Es paradójico. Las pinturas de Wendel están ancladas en el tiempo. Hay viento, hay caminos, hay despedidas, hay lectura, pero su luz insiste en llevarnos siempre al mismo lugar. Allí donde algo está muriendo y algo está por nacer. Es la luz del atardecer, que para colmo, esconde a lo lejos la amenaza permanente de la lluvia.
Sus personajes no se inmutan: el conejo, el ratón, atraviesan una tormenta de la misma manera que atraviesan un sueño. Su magia reside en el vacío que se genera entre la belleza de las imágenes y la falta de ilusiones desmesuradas de sus animales humanizados.
Es la alegría que se complace en ser paz, y que sus personajes encuentran en lo más accesible y lo más difícil: en un libro, en una fruta, en una copa de árbol que se incrusta en el cielo, en un abrigo, en una casa que nos protege del frío, en una mano amiga. Es un mundo donde un apretón de manos, una nube rosa, un cuadro y una rama se constituyen como armas secretas de supervivencia y de placer. Todo al mismo tiempo.
Los paisajes son escenografías, en el mismo sentido que las personas que habitan ese mundo son personajes. No es manierismo intelectual, es un recurso plástico: Wendel –a quien sus amigos llaman Topo– lucha contra las etiquetas de género. No es un paisaje. No es un rostro. No es un conejo. No es una mesa. Es una pintura. Es la construcción de una ficción, desde la disciplina de la técnica gobierna hasta donde el capricho de sus debilidades le permite. Dice el artista: “El conejo es muy simpático, es bueno, no hincha.
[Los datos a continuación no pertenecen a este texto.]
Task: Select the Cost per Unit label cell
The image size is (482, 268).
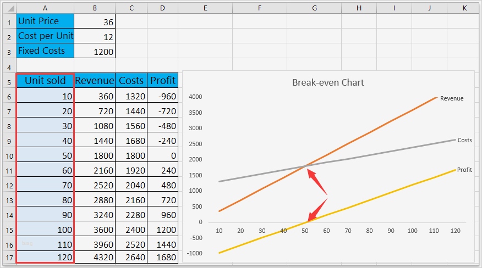Action: point(45,36)
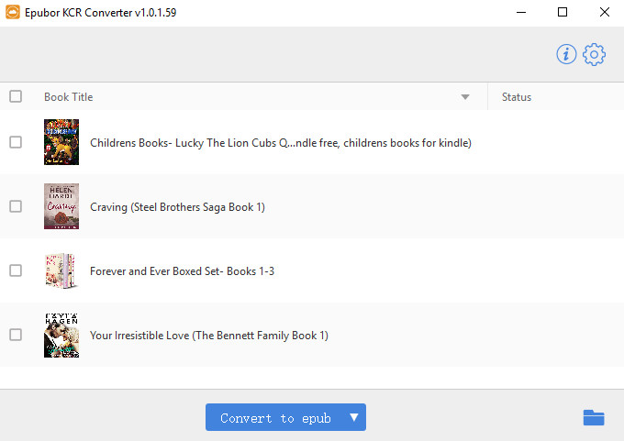624x441 pixels.
Task: Click the Forever and Ever Boxed Set cover
Action: click(61, 270)
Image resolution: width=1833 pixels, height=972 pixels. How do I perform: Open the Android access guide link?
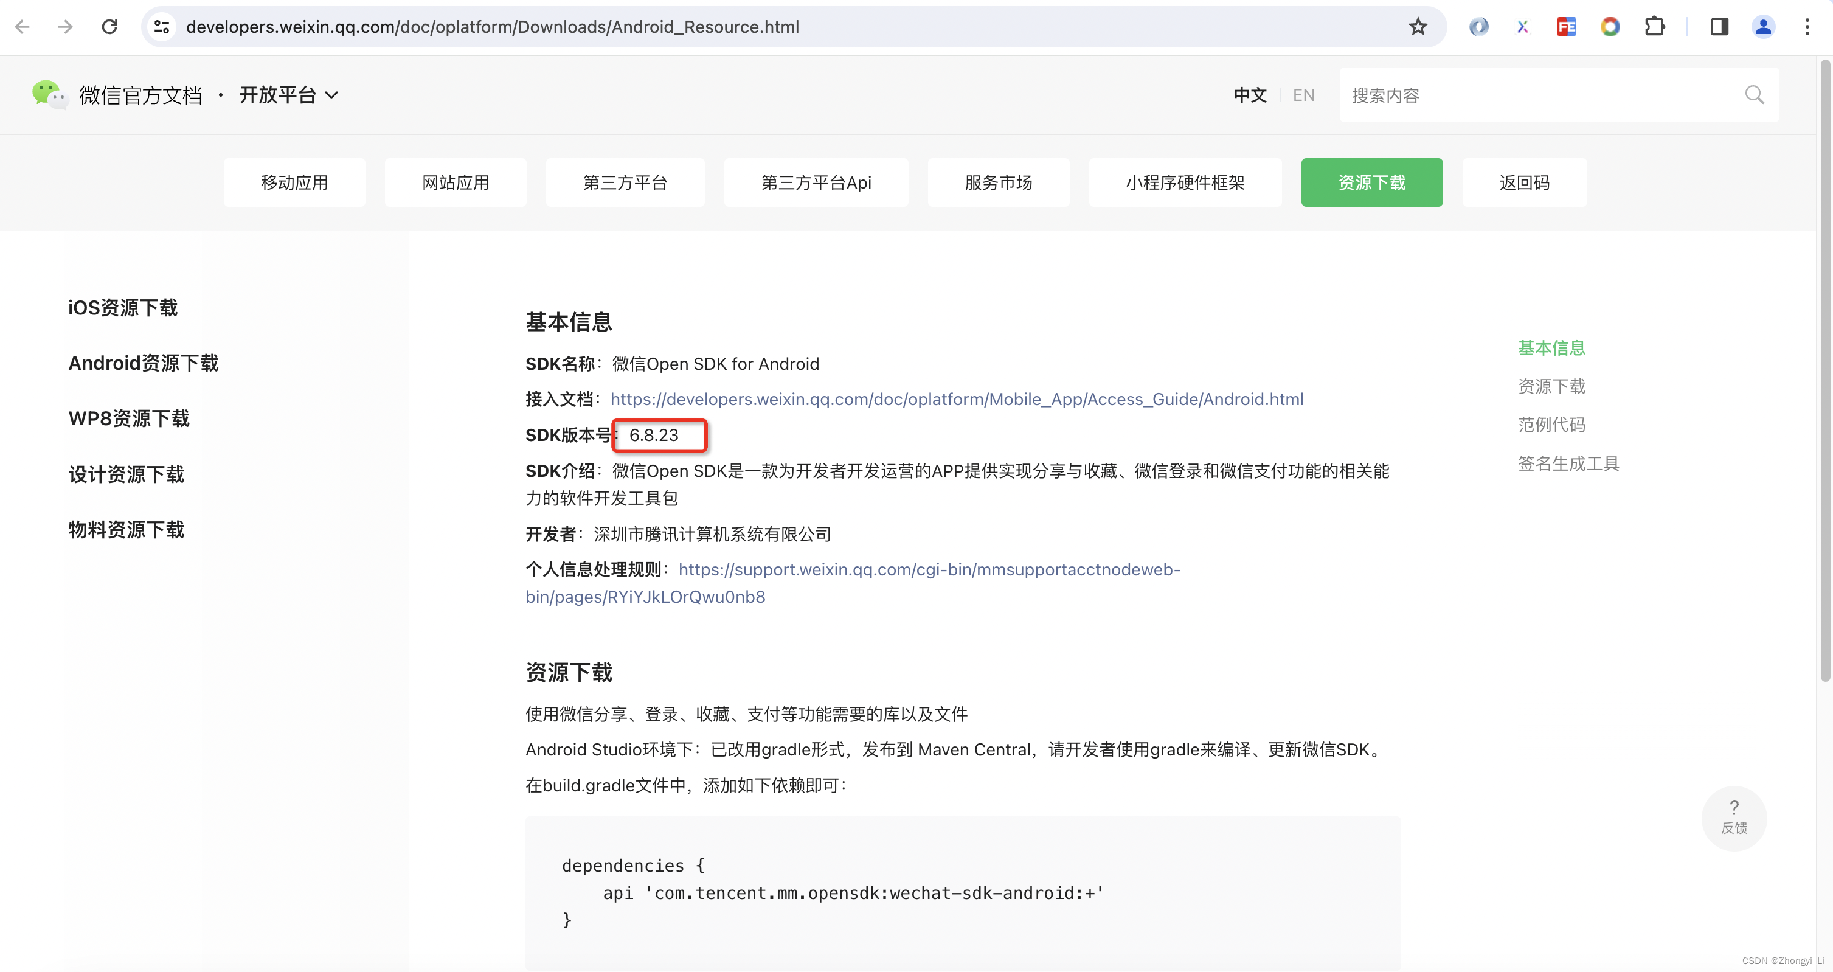[956, 399]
La gente tonta no es mala. La tranquilidad del burro. La belleza ingenua de los osos. Con caras humanas la pintura se hacía demasiado densa. Quise salir de eso. Despersonalizar. Acercándome a la fábula y la ilustración. Me interesa mucho la posición del cuerpo, pintar la ropa más que el rostro. En el arte hay muchos arquitectos y pocos albañiles. Pinto desde que tengo 20 años. Para mí es una búsqueda. Sin certezas. Como dijo Kipling: ‘Al éxito y al fracaso, esos dos impostores, trátalos siempre con la misma indiferencia’. A mí no me interesa ni sumar protagonismo ni sumar fama. Me interesa ser lo más humano y lo más falible posible”.
Para despistar, en la exposición Junio hay algunos cuadros que rompen el clima de ensoñación narrativa. El artista sabe que está construyendo un relato y su veracidad es aumentada por los cuadros donde aparecen las pinturas en el taller del artista, o la ventana del taller mirada desde afuera. ¿Se puede amar con conciencia? ¿Se puede generar una ficción con grietas?
Wendel sostiene que “la pintura es el resultado de una pulseada en la que no sos amo ni esclavo. Uno no controla todo, aunque tampoco hay que permitir que la pintura te meta la pata encima. Si te metés ahí, tenés que meter pecho. No podés meter la pata. Es el resultado entre esos dos ingredientes. No respeto ahora tanto la pintura. Veo todos los defectos. Siempre siento que puedo hacer las cosas mejor. Todos estamos buscando. Le doy porque tengo vocación. No me afano de mi ignorancia. Es oficio. La pintura es más que el arte. ¿Qué es el talento? ¿Qué miran los demás? No lo sé. Yo armo el bastidor, tenso la tela, preparo el fondo, creo en el oficio. Yo no voy a cambiar la historia del arte. Nadie va a cambiar la historia del arte. Trato de respetarme a mí. Nada peor que ser pretencioso. Elijo. Hay algo. Busco melodías. Colores. Mi pincelada cambia. Cambiará. Mientras, siempre, laburo. Y sucede. Hay cosas que empiezan a aparecer y me sorprendo. Las pinturas van apareciendo. Intento hilar más fino en el mismo mundo. La pintura es la paradoja de una jaula de barrotes de oro. Allí hago ajustes finos, ésas son mis pequeñas esperanzas”.
En el mundo de Wendel también hay hielo y guerra. Stalingrado devastada tras ser bombardeada, en la que su preciosismo no esconde ni un gramo la devastadora soledad.
La muestra Junio. Pinturas se puede visitar hasta el 8 de julio en la galería Elsi del Río, Humboldt 1510.